§ **STATED EXERCISE**:
Update the material below so that every occurrence of "Screen dimensions" reads "Display size", leaving every other part untouched.

Records in a dataset
········

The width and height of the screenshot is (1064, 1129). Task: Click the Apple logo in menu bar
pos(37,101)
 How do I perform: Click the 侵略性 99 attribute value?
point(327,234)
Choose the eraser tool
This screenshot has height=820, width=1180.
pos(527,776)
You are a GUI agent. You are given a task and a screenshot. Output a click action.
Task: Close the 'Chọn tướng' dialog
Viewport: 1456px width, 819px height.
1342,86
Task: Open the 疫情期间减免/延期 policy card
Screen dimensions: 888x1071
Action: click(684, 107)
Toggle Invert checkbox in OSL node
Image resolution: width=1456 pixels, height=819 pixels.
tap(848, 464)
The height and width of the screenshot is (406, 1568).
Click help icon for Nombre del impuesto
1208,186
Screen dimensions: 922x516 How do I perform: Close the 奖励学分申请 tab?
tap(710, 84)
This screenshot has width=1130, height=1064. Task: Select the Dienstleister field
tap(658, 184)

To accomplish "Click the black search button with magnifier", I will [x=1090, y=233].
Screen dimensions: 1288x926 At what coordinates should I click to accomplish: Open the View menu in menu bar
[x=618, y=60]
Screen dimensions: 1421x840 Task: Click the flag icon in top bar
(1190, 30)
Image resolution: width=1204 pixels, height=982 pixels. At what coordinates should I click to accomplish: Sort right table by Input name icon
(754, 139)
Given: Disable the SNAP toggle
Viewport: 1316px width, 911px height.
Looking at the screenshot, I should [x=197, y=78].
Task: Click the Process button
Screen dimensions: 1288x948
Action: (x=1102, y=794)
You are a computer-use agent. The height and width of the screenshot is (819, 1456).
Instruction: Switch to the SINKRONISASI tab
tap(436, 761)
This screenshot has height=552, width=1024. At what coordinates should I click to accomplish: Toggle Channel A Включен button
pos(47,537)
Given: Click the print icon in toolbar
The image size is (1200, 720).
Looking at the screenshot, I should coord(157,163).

········

§ **FINAL RESULT**:
The width and height of the screenshot is (1064, 1129). Task: Click the Apple logo in menu bar
pos(37,101)
 How do I perform: Click the 侵略性 99 attribute value?
point(327,234)
Choose the eraser tool
This screenshot has height=820, width=1180.
pos(527,776)
You are a GUI agent. You are given a task and a screenshot. Output a click action.
Task: Close the 'Chọn tướng' dialog
Viewport: 1456px width, 819px height.
1342,86
Task: Open the 疫情期间减免/延期 policy card
Display size: 888x1071
Action: click(684, 107)
Toggle Invert checkbox in OSL node
Image resolution: width=1456 pixels, height=819 pixels.
tap(848, 464)
The height and width of the screenshot is (406, 1568).
Click help icon for Nombre del impuesto
1208,186
Display size: 922x516 How do I perform: Close the 奖励学分申请 tab?
tap(710, 84)
This screenshot has width=1130, height=1064. Task: Select the Dienstleister field
tap(658, 184)

To accomplish "Click the black search button with magnifier", I will [x=1090, y=233].
Display size: 1288x926 At what coordinates should I click to accomplish: Open the View menu in menu bar
[x=618, y=60]
Display size: 1421x840 Task: Click the flag icon in top bar
(1190, 30)
Image resolution: width=1204 pixels, height=982 pixels. At what coordinates should I click to accomplish: Sort right table by Input name icon
(754, 139)
Given: Disable the SNAP toggle
Viewport: 1316px width, 911px height.
Looking at the screenshot, I should [x=197, y=78].
Task: Click the Process button
Display size: 1288x948
Action: (x=1102, y=794)
You are a computer-use agent. The height and width of the screenshot is (819, 1456).
Instruction: Switch to the SINKRONISASI tab
tap(436, 761)
This screenshot has height=552, width=1024. At what coordinates should I click to accomplish: Toggle Channel A Включен button
pos(47,537)
Given: Click the print icon in toolbar
The image size is (1200, 720).
Looking at the screenshot, I should coord(157,163).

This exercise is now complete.